Ventura County District Attorney Erik Nasarenko said that a criminal investigation into the Mountain Fire revealed no evidence of criminal liability and therefore will not be filing charges, including against the tractor owner. The tractor operator had more than two decades of experience and was operating a 2023 tractor in an appropriate manner when it caught fire, Nasarenko said. Regardless, the county fire department said it would tap a third party to an independent investigation.
Most of the area burned by the Mountain fire was in a sparsely populated area in the Santa Susana Mountains north of Highway 118. But the fire’s progression on Nov. 6 saw the blaze jump the highway and engulf a suburban neighborhood in the Camarillo Hills. Residents fled for their lives and none were lost. But for the next two days, firefighters were on the defensive before eventually containing the fire.
The devastation was concentrated on a handful of streets, which were surveyed by state and county officials. On Santa Cruz Way, 89% of homes were destroyed or sustained at least minor damage. West Highland Drive saw the highest number of homes severely impacted, with 33 out of 50.
The area within the Mountain fire perimeter has seen eight significant wildfires in the last four decades. Most began in the fall, when Santa Ana winds can become particularly dangerous.
While the area’s chaparral ecosystem evolved to withstand some wildfire, repeat burns every 10 or so years can create a feedback loop that erases the larger, more resilient shrubs and allows for flammable invasive grasses to take over. That phenomenon was particularly relevant last fall, which followed a hot late summer after two wet years and experienced extreme growth. About 30% of the area burned by the Mountain fire was grassland, according to a Los Angeles Times analysis of land cover data.

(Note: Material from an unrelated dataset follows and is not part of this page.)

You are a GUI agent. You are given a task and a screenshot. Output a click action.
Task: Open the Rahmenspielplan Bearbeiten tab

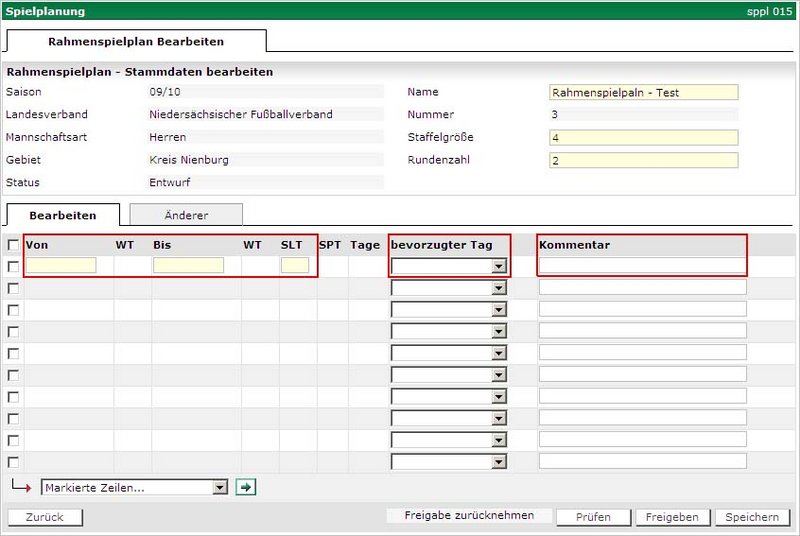click(x=136, y=42)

Ventura County was also the epicenter of two other devastating recent fires, both of which were sparked by power lines.
The 2017 Thomas fire destroyed over a thousand buildings as it tore through 281,000 acres of Ventura and Santa Barbara counties, becoming the largest wildfire in state history at the time. Two people were killed.
A year later, the Woolsey fire ignited under similarly heavy winds in Simi Valley. The blaze ultimately destroyed 1,600 structures — mostly in Los Angeles County — and killed two people.
Many of the streets in this area are lined by ravines, which can prove particularly dangerous during wind-driven ember fires. Should an ember land at the bottom, fire can can climb uphill on both sides.